The following anonymous poem ("Spring is sprung, the grass is riz, I wonder where the flowers is") is sometimes called the Brooklyn (or Bronx) National Anthem. The poem has been cited in print since at least 1936.

Authorship is unknown. American poet Ogden Nash (1902-1971) is often credited, but the poem is not his.

“Spring has sprung, the grass has riz, I wish I were in the chocolate biz!

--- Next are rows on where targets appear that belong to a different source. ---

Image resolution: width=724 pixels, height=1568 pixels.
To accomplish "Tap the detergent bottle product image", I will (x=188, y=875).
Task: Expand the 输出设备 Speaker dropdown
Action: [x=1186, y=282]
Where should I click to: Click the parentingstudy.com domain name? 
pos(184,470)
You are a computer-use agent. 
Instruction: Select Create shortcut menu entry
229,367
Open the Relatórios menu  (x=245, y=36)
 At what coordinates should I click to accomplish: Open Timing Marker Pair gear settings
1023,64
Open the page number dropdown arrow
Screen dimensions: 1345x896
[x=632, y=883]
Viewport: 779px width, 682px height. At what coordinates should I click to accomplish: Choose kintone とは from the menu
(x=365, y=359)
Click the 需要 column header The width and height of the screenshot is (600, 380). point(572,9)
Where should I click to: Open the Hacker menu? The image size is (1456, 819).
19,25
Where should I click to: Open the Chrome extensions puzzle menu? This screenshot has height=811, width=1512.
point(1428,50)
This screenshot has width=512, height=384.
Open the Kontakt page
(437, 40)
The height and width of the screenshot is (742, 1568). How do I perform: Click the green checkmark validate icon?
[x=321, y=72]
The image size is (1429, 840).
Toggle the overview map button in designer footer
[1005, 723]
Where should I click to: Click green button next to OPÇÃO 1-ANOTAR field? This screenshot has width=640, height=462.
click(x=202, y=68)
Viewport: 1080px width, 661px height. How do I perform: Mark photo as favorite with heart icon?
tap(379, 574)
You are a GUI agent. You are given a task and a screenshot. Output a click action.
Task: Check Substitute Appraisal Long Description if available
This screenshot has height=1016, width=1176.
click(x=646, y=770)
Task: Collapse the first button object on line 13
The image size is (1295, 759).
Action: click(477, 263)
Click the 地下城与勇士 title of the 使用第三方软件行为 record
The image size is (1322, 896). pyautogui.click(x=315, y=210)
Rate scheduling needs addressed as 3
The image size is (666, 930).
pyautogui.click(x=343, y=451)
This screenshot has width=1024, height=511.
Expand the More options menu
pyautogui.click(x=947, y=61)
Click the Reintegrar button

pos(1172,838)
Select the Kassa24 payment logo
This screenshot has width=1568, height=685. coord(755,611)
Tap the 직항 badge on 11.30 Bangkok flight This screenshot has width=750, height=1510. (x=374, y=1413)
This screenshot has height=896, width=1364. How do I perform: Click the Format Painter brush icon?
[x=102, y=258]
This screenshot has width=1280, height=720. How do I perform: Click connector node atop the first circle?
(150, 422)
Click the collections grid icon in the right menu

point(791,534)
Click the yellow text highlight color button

Happy Easter!” is a variation from 2015.


Newspapers.com
13 September 1936, Pampa (TX) Daily News, pg. 12, col. 2:
The following “poems” were clipped from the Clarendon News:

An Ode to Spring.
Spring is came,
The gass is riz.
The grass is riz,
The flowers is.

Newspapers.com
21 March 1937, Pampa (TX) Daily News, pg. 1, col. 2:
‘Spring Has Came, Grass Has Riz, Don’t Know Where the Flowers Is’
This is the first day of spring—and the winter of 1937 is history, according to the man who figured out the official calendar.

Newspapers.com
21 March 1937, Ogden (UT) Standard-Examiner, “Junior High Students Will Hold Spring Dance On March 26,” pg. 11-A, col. 2:
SPRING IS HERE
Spring is here
The grass is ris,
I wonder where
The flowers is.

Newspapers.com
15 April 1937, Pauls Valley (OK) Democrat, pg. 2, col. 3:
SPRING CLEANING
“Spring has came, the grass has riz, I wonder where the birdies is?”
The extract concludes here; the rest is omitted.